Sometimes I wonder if this is something there should be insurance for, but would anyone buy it? I think it would have to start as insurance for companies (which would require large numbers of companies to consider a breach like this a major financial risk) before people but such attacks would have to be unlikely enough to be successful for the insurance to be cheap. I suggest insurance with the vague hope that an insurer would want their customers to be more secure to decrease the chance they have to pay out. I don’t know if it would work that way in practice.

  • rmtech 5 years ago

    A hardware wallet is safe even if the computer is hostile. That's why they exist!

    However it's possible that some other attack method could be used, e.g. compromising the user's email account and going from there.

pjdemers 5 years ago

I thought 0-day exploits could be sold for a significant amount if money. I wonder if the hackers bought one, or, found one and thought they could make more on their own than by selling it? And, if they did buy one, what was the return on their investment?

  • zrobotics 5 years ago

    If the 0-day can be sold, then what do the purchasers do to recoup their investment? Aren't attacks like this one of the main reasons that a 0-day will have value? Even malicious state-level actors will likely use the purchased vuln in an attempt to gain access to a target system (potentially via similar spear-phishing methods); although in that case their motivation will be access to information rather than financial gain.

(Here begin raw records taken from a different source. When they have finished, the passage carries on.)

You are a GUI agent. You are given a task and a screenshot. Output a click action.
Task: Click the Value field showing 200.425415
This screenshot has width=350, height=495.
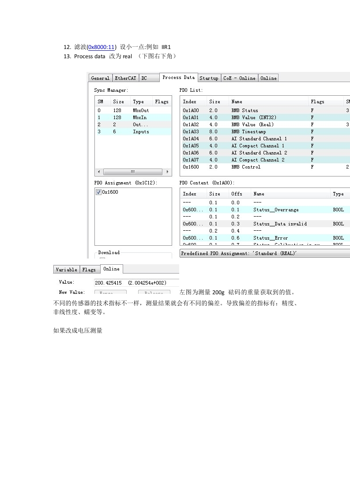pos(136,283)
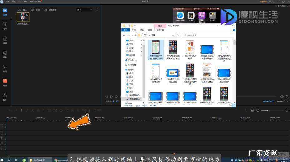Open the 动画 elements panel

point(5,82)
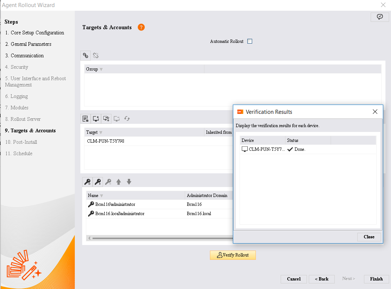Open the Communication step
This screenshot has width=391, height=289.
click(x=27, y=55)
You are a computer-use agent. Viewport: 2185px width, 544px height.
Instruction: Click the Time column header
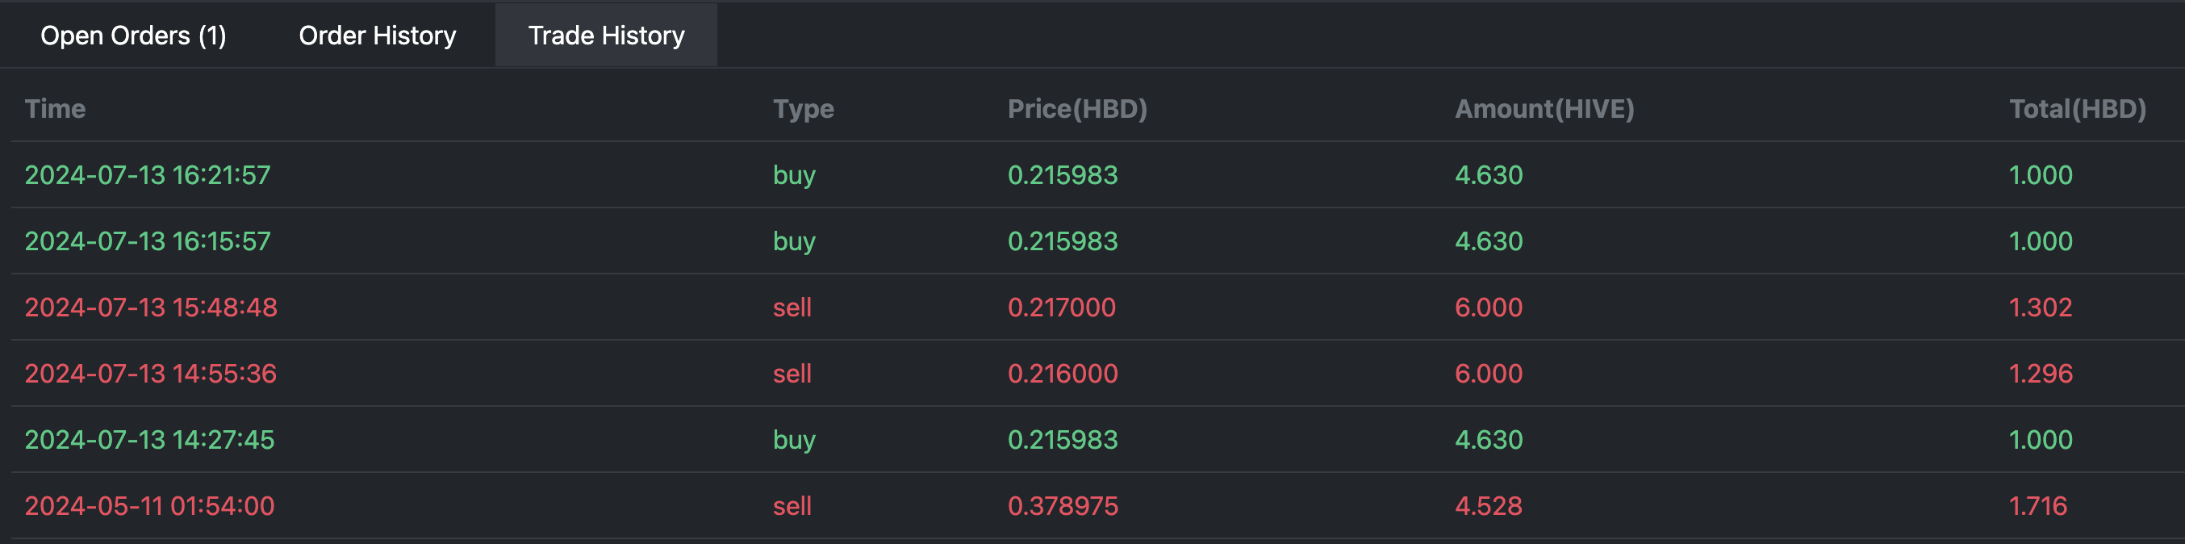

  • nemothekid 5 years ago

    I may be making things up, but I remember reading the particular bug was reported by a white hat to Firefox’s internal bug tracker and somehow may have gotten leaked.

pierlu 5 years ago

I think the real moral of this story is that (like the fun vulnerabilities on Flash and Java that we might remember), a combination of keylogger or strange daemon might be running suddendly on your machine, scanning your files, either on OSX or Windows. Simply visiting a website. So better (as said) is to use a separate VM to access trusted domains (and yes, also VMs aren't these days so trustable). Better to use 2FA and ciphering on-disk sensitive info and loose the habit (if any) of storing a large number of files that streams from locally mounted cloud accounts, like Google file stream, Onedrive files-on-demand and so on.

  • danieldk 5 years ago

    So better (as said) is to use a separate VM to access trusted domains (and yes, also VMs aren't these days so trustable).

    I would use the VM for accessing untrusted domains. If an exploit has your host system, then it also has the trusted VM.

    ciphering on-disk sensitive info

    If an exploit has root-kitted your system, encryption does not help much. Presumably you have the unencrypted volume mounted, moreover, the attacker could log keystrokes.

    If your machine is compromized, it is basically game over. Change all your bank accounts, e-mail, etc. credentials immediately, wipe the disk. By suspicious about any file the malware may have touched.

tempodox 5 years ago

Systematic dropping of definite article makes me suspect the author may be a native speaker of some eastern language with limited knowledge of English.

  • albertgoeswoof 5 years ago

    It’s odd that they would have limited knowledge of English yet understand the prestige of Cambridge, be able to create genuine looking linkedin pages and target the attack so well. If you’re going to that much trouble running a spell checker over he email would seem like a reasonable step?

    Most likely it’s a deliberate attempt to target people who are excited enough by the email to not notice the grammar.

    • fwip 5 years ago

      Foreign language speakers aren't stupid. You can Google "famous school England" in any language.

      There's no "second step" to this con. You don't have to get tricked into wiring them money. If you visit the page, you lose.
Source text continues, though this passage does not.